Thursday, August 23, 2007

Nikolai Miaskovsky: An Appreciation

I have a soft spot in my heart for a certain period in Russian classical music: that transition from late Romanticism to early Modernism, when new languages and themes were beginning to emerge, but the old concepts, in their uniquely Slav tones, still had a powerful voice. Much of this music was written during the first half of the 20th Century, and is overtly tonal rather than avant-garde; of course, during the Stalin years, approved musical styles were often limited, with experimentation and innovation often frowned upon. Still, much early Modern Russian and eastern European music composed around this time has qualities of angularity and inwardness that I am attracted to; tendencies which only become more overtly developed, later in the century, in the Polish and Russian musical avant-gardes.

I recently rediscovered a piece I had loved and listened to often in my teens: Nikolai Miaskovsky's Cello Concerto, Op. 66. This is a late work for this composer, from 1944; it has been recorded numerous times, not least by Rostropovich. It's an unusual concerto in that it is in two movements, with an overall slow-fast-slow form, emphasizing lyrical melodicism over virtuoso technical display. Your typical concerto is in three movements, usually fast-slow-fast; Miaskovsky reverses those expectations to great effect, even as the conclusion of the second movement is a capsule reiteration of the first movement, a return to mood and theme.
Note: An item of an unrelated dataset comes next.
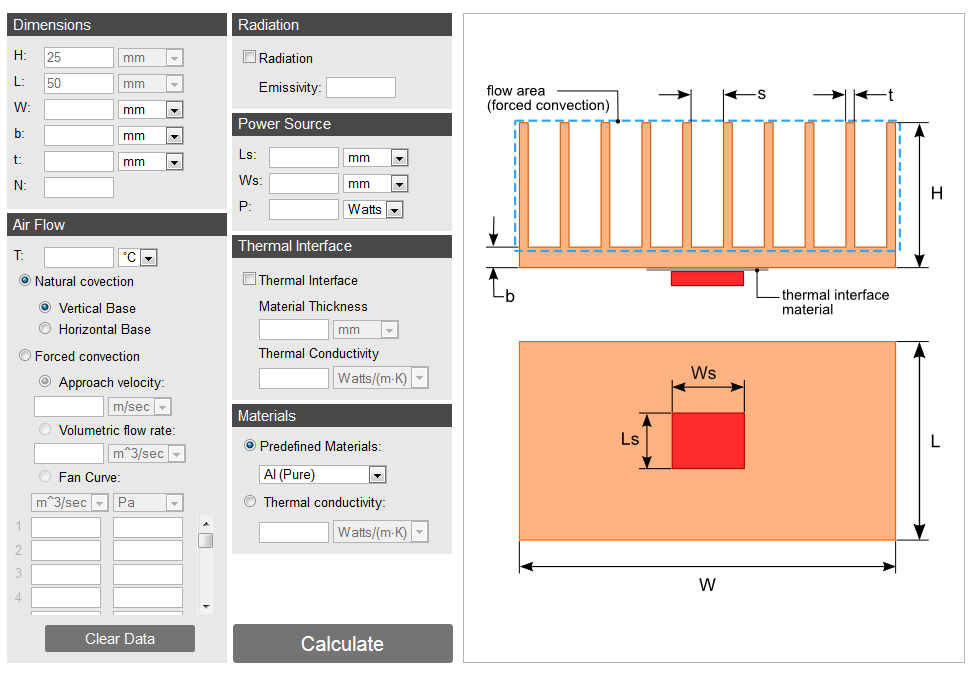
Task: Enable the Thermal Interface checkbox
Action: [250, 280]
The emphasis on melody does not mean this is an easy work to play, however, either interpretatively or technically; there are two extensive passages, for example, which require the soloist to play continuous double-stops in solo counterpoint. And sustaining an even voice throughout, in a piece that requires one to play with passionate intensity in every register of the intsrument, can leave a soloist wrung out and limp, afterwards.

Miaskovsky has been compared by some music critics to Tschaikovsky. I resist this comparison, in part because I think it's lazy and superficial, but also because it doesn't give Miaskovsky enough credit for having his own voice and style. There are many ways the two composers differ, to my ears, not least of which is that Piotr Illyich was a late Romantic, while Nikolai was an early Modern. Piotr was a populist, a crowd-pleaser; Nikolai was more of a classicist, occasionally astringent, often darker. He was also a professional teacher of music composition; among his students were Kabalevsky, several of whose piano pieces I played in my youth, and Khachaturian. One thing that Miaskovsky does share with his more famous predecessor is a love of dramatic climax; there are several points of dramatic tension and crescendo within Miaskovsky compositions that reach satisfying high points and resolutions.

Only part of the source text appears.